A su vez, un elevado número de denuncias y testimonios recibidos por esta Comisión corroboran la presencia de altos jefes militares en los centros de detención.
Fui detenida en mi domicilio de la Ciudad de Corrientes —denuncia Martha Álvarez de Repetto, Legajo N.o 007055— y llevada a dependencias de la Policía Federal de esa localidad. Allí fui tabicada y torturada, para luego ser trasladada al Casino de Oficiales del Regimiento de Infantería 9, donde se realizaban simulacros de fusilamiento y también se torturaba. Uno de los visitantes a quien vi personalmente, e inclusive fui interrogada por él, fue el entonces Comandante de la VII Brigada, General Cristino Nicolaides. Otro de los visitantes fue el entonces Comandante del II Cuerpo de Ejército, General Leopoldo Fortunato Galtieri, quien estuvo a mediados de noviembre de 1976.

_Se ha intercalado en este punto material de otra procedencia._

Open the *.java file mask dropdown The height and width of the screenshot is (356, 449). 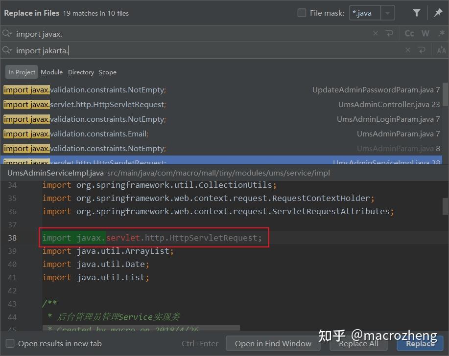[387, 13]
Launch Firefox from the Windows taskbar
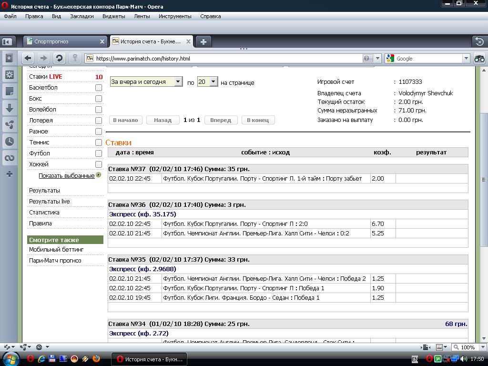488x366 pixels. click(96, 358)
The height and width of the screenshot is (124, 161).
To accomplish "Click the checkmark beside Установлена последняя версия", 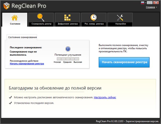I will point(10,103).
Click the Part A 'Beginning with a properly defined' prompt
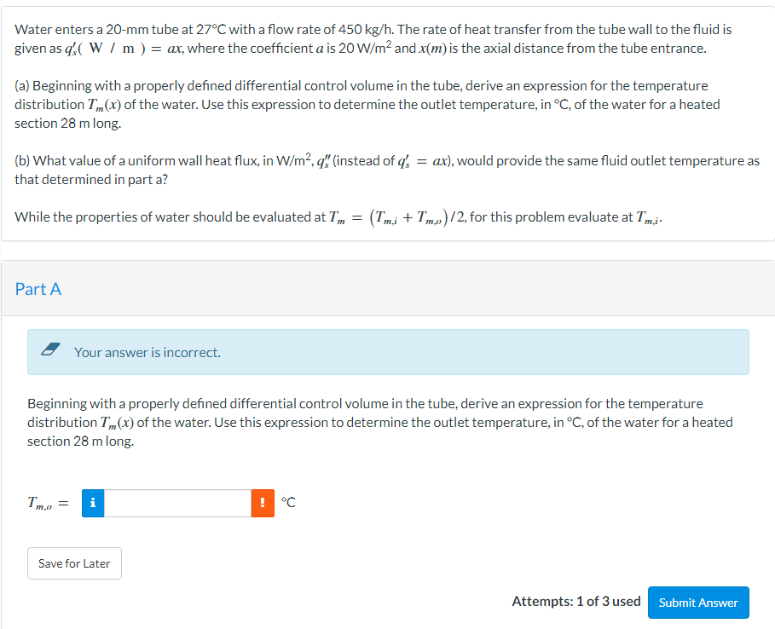Screen dimensions: 775x629 (379, 422)
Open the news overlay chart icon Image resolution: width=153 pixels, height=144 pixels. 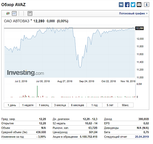pos(30,13)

Por un lado, las cárceles se poblaban de detenidos políticos, a quienes se intentaba presentar como delincuentes comunes, evitando reconocer que la persecución ideológica alcanzaba niveles inéditos hasta entonces en nuestro país. Esta estructura legal, no obstante, estaba íntimamente relacionada con la otra, la de la oscuridad y la muerte, donde miles de desaparecidos sufrían sin la menor posibilidad de protección.